1

(I got this as an interview question and would love some help with it.)

You have k sorted lists containing n different numbers in total.
Show how to create a single sorted list containing all the element from the k lists in O(n * log(k))

user218867
  • 16,252
  • 12
  • 112
  • 156
  • 2
    Look up [merge sort](https://en.wikipedia.org/wiki/Merge_sort). – Amadan Feb 14 '19 at 13:06
  • What programming language? – Dave Feb 14 '19 at 13:06
  • This is still not totally identical to merge sort, so I guess it's worth asking. – user218867 Feb 14 '19 at 13:14
  • Before asking a question you should try using the [search bar](https://stackoverflow.com/questions/5055909/algorithm-for-n-way-merge) or [google](https://www.geeksforgeeks.org/merge-k-sorted-arrays/)? – SaiBot Feb 14 '19 at 13:18
  • 1
    Possible duplicate of [Algorithm for N-way merge](https://stackoverflow.com/questions/5055909/algorithm-for-n-way-merge) – SaiBot Feb 14 '19 at 13:21

3 Answers3

4

The idea is to use a min heap of size k.

Push all the k lists on the heap (one heap-entry per list), keyed by their minimum (i.e. first) value

Then repeatedly do this:

  1. Extract the top list (having the minimal key) from the heap
  2. Extract the minimum value from that list and push it on the result list
  3. Push the shortened list back (if it is not empty) on the heap, now keyed by its new minimum value

Repeat until all values have been pushed on the result list.
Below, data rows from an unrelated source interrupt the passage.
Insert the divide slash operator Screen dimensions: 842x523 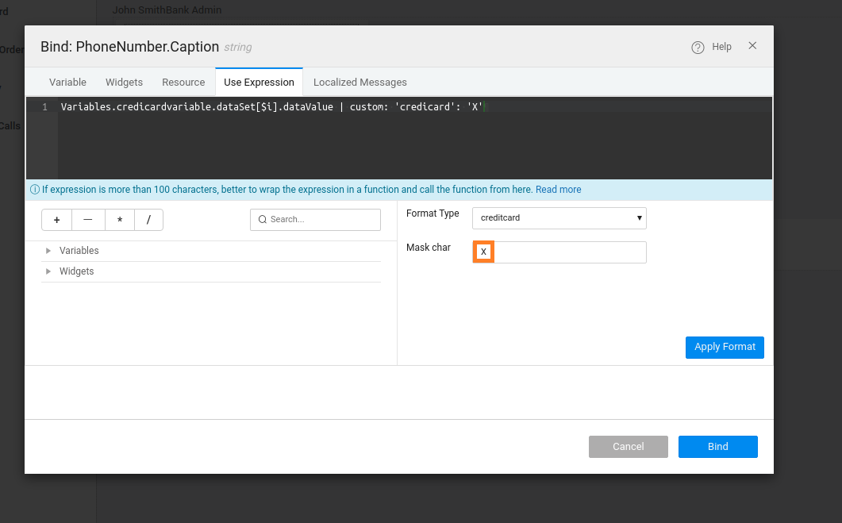[148, 220]
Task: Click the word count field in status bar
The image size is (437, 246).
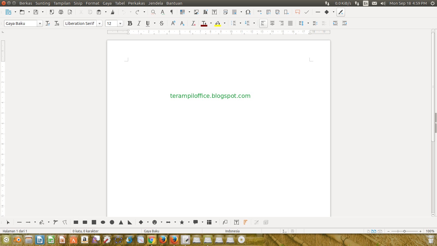Action: tap(85, 231)
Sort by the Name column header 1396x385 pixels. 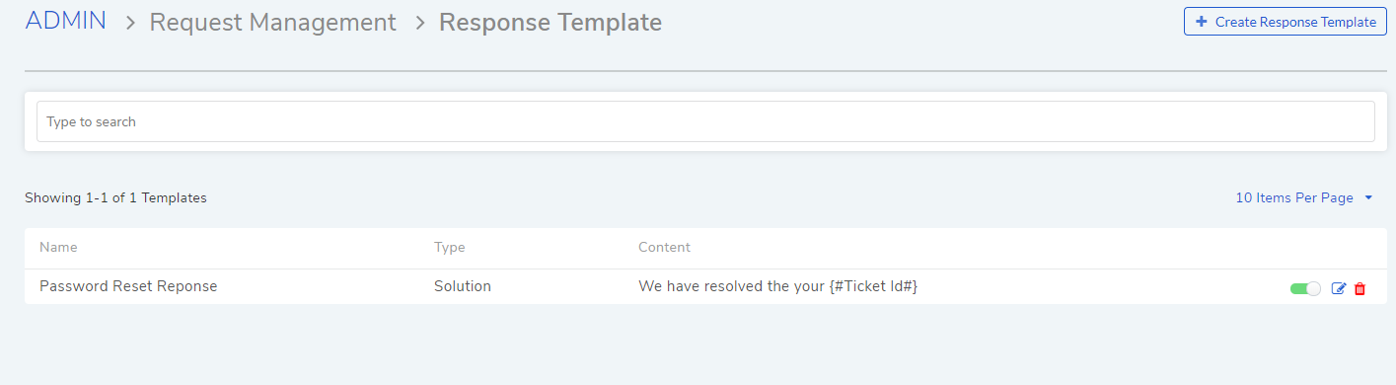pyautogui.click(x=58, y=247)
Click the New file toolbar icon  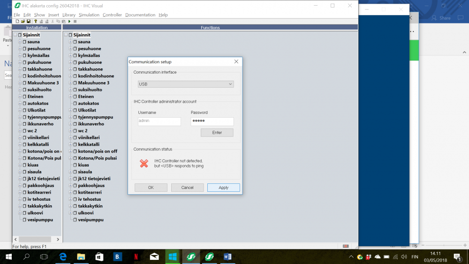(17, 22)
The initial step will have a time complexity of O(klogk).

The 3 steps above will be repeated n times. At each iteration the cost of each is:

  1. O(1)
  2. O(1) if the extraction is implemented using a pointer/index (not shifting all values in the list)
  3. O(log k) as the heap size is never greater than k

So the resulting complexity is O(nlogk) (as k < n, the initial step is not significant).

trincot
  • 211,288
  • 25
  • 175
  • 211
  • Or put tuples `(element, index, number-of-list)` onto the heap, and after popping push the next element from the same list. – tobias_k Feb 14 '19 at 13:43
  • Another solution would be maintain the list in a hashtable, keyed by first value, initially extract one element from each list and put on to heap. On extract from heap, remove that list from map, then if the array is not empty, put it back to map again with new key (the new first element in the array). – user218867 Feb 14 '19 at 13:43
1

As the question is stated, there's no need for a k-way merge (or a heap). A standard 2 way merge used repeatedly to merge pairs of lists, in any order, until a single sorted list is produced will also have time complexity O(n log(k)). If the question had instead asked how to merge k lists in a single pass, then a k-way merge would be needed.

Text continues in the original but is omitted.